Common pronunciation mistakes in American English.

The textbook way isn't wrong — it's just not how anyone actually says it.

01

Stressing the wrong syllable.

Stress falls on the first syllable, not the others. Stretch EE — keep everything else short and quick.

ee·GEREE·ger
02

Pronouncing the "R" too clearly.

Americans use a relaxed retroflex R — the tongue curls back rather than rolling. The R is one continuous sound with the vowel before it, not two separate sounds.
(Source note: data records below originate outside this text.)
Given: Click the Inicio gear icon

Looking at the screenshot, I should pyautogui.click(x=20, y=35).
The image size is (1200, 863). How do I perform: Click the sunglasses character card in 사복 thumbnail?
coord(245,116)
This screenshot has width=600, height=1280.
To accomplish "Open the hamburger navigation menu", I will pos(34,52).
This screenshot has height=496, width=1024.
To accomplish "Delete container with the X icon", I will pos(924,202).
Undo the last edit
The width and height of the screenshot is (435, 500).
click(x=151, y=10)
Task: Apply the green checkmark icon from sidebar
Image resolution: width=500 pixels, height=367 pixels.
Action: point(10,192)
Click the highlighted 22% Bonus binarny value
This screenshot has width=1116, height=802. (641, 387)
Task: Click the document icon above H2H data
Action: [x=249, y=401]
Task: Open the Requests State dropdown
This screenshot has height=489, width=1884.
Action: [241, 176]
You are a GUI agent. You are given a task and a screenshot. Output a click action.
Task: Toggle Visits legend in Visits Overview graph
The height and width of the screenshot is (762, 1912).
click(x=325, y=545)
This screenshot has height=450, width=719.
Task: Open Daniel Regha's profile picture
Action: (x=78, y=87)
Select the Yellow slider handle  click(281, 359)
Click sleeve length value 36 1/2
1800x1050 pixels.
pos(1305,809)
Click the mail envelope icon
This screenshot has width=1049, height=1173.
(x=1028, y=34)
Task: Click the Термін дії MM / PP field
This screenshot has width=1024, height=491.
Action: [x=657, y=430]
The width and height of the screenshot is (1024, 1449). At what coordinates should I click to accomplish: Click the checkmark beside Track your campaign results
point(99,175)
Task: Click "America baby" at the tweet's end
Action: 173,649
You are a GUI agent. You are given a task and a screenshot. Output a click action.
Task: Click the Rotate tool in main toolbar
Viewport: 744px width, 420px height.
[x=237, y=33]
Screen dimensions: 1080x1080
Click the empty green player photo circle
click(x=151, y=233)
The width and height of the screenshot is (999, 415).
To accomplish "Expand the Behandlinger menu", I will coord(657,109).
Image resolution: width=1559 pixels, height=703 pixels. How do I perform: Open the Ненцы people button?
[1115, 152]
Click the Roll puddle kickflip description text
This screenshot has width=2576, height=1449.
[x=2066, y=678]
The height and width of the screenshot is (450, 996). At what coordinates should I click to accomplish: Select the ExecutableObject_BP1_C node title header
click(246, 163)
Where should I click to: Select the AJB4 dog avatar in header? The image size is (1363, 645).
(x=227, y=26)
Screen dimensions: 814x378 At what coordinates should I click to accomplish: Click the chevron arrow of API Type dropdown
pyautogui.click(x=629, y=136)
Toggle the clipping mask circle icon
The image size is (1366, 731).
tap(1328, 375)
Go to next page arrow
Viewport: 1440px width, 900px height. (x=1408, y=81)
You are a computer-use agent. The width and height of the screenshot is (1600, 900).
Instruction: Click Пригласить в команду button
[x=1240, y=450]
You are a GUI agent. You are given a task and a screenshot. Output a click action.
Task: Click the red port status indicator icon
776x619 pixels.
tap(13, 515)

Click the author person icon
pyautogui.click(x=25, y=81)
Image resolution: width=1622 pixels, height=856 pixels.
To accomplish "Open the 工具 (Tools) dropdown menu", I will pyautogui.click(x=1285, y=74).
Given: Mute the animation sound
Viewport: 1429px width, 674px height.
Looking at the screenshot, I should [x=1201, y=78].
… (no R)r (curl the tongue)
Questions

Questions people ask about this.

How is "eager" stressed in American English?
Stress falls on the first syllable — say "EE" with a longer, fuller vowel and keep every other syllable short and quick. The respell "EE-ger" marks the stressed syllable in capitals so the rhythm is easy to read at a glance.
How do I pronounce the R in "eager"?
Americans use a relaxed retroflex R: the tongue curls back rather than rolling, and the R is one continuous sound with the vowel before it — not two separate sounds. Don't try to pronounce a separate vowel followed by a separate R. Treat them as a single shape.
Is the American pronunciation of "eager" different from British English?
American English uses different vowel shapes, a relaxed retroflex R, and connected-speech tricks like flap-T and glottal-stop T that British Received Pronunciation generally avoids. The respell "EE-ger" reflects the casual American form; British dictionaries typically print a citation form with crisper consonants and different vowel choices.